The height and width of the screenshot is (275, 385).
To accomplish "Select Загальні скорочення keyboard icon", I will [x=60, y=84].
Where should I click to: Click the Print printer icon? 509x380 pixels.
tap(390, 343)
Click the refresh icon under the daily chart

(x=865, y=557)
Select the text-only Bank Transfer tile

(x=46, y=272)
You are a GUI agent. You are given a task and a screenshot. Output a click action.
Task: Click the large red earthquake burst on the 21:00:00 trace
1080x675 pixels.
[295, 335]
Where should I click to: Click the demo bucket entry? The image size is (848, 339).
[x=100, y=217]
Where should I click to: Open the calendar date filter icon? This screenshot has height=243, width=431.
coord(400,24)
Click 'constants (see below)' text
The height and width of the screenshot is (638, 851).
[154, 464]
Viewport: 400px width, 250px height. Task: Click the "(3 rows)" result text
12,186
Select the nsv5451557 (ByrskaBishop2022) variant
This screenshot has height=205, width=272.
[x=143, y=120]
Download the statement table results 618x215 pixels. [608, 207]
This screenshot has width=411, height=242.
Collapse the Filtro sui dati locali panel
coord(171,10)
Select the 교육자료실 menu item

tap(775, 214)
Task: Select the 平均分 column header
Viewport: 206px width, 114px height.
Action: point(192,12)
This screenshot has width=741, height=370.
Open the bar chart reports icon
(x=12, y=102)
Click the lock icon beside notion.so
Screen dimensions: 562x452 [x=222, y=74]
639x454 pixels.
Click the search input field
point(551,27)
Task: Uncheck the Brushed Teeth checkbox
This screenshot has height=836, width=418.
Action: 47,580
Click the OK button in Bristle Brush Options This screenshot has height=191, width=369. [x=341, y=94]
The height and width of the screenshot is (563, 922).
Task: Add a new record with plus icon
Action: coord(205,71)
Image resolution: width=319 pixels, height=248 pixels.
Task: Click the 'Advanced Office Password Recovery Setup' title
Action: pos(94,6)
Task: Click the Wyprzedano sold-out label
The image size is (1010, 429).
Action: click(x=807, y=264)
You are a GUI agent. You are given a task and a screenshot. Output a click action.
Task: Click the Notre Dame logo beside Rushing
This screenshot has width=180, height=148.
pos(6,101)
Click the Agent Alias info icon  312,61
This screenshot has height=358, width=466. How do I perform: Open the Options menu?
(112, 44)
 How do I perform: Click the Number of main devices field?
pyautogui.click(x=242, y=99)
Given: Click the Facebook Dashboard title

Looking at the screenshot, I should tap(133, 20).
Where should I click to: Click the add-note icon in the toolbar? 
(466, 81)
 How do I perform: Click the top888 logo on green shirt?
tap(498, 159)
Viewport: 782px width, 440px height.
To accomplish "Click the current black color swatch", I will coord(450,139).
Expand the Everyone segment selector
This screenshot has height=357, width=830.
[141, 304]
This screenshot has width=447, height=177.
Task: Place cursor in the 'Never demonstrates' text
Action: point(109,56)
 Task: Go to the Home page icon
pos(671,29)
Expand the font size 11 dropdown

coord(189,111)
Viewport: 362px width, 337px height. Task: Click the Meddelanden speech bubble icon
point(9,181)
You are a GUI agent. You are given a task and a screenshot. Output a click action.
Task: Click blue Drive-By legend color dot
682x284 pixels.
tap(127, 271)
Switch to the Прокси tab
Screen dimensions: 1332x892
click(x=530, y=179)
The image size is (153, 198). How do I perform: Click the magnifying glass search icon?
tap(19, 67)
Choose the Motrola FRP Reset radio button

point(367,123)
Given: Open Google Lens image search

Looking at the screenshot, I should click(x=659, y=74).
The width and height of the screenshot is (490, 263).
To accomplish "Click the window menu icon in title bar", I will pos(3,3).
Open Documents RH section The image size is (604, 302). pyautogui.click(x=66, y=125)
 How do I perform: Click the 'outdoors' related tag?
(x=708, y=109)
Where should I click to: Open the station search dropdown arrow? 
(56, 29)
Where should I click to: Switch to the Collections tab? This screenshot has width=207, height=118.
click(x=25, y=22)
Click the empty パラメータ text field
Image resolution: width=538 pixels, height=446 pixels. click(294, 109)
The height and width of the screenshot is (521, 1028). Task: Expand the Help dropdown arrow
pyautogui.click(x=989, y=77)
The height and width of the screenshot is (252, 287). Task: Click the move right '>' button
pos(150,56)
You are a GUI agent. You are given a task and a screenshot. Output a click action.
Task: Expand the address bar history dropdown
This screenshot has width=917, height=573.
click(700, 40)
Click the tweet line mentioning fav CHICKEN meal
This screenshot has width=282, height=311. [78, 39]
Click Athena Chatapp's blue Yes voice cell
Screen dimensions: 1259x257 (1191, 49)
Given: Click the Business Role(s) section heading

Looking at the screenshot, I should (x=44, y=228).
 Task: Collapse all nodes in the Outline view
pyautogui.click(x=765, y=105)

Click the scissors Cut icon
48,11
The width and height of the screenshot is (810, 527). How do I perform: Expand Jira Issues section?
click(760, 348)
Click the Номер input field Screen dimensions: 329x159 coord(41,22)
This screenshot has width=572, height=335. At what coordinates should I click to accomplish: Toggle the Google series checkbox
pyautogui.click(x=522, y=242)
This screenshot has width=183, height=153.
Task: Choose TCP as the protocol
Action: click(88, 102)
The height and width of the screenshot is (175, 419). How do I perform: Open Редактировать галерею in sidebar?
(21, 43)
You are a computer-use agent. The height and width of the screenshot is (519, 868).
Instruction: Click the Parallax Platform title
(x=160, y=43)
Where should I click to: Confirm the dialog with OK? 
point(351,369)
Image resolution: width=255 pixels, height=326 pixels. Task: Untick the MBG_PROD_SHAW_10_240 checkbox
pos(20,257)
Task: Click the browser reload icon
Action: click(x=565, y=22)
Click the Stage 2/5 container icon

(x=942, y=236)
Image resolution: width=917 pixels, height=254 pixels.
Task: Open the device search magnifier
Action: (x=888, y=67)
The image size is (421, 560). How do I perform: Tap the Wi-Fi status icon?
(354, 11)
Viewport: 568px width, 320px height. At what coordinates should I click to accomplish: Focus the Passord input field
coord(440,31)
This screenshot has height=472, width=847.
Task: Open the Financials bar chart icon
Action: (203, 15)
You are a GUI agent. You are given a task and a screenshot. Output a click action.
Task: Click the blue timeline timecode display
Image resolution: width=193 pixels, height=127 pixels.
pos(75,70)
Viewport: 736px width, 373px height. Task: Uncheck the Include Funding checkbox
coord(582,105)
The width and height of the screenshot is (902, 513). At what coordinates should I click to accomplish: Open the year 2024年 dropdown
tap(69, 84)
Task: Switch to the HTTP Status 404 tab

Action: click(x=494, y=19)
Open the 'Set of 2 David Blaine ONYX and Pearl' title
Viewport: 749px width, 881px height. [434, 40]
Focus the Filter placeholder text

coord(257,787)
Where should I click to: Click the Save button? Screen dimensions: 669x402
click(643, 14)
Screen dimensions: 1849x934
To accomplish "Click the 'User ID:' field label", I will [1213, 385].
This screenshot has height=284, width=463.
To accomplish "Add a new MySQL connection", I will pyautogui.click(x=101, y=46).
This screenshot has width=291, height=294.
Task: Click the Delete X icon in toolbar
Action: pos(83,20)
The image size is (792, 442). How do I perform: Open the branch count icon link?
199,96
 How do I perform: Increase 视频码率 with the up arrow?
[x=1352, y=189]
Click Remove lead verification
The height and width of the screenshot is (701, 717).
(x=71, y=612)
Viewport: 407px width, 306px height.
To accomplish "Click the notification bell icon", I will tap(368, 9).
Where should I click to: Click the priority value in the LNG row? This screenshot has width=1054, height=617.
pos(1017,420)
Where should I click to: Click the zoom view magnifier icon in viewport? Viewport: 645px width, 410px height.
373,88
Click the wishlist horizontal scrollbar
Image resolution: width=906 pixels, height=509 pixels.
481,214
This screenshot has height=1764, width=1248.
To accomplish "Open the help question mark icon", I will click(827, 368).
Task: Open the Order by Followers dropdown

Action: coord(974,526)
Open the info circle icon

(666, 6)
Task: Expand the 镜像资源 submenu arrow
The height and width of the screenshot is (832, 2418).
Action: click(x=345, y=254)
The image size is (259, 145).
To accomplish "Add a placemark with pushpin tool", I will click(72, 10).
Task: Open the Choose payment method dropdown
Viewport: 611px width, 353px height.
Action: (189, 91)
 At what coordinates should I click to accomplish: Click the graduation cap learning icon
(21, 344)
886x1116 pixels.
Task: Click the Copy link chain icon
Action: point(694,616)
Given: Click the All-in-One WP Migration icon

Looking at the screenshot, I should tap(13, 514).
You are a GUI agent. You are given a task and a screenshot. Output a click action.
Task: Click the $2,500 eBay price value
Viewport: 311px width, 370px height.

§ **TASK TO COMPLETE**
Where the string "color" turns up in a line of the data above, copy that whole line.

§ **EXERCISE RESPONSE**
To accomplish "Click the current black color swatch", I will coord(450,139).
Task: Click blue Drive-By legend color dot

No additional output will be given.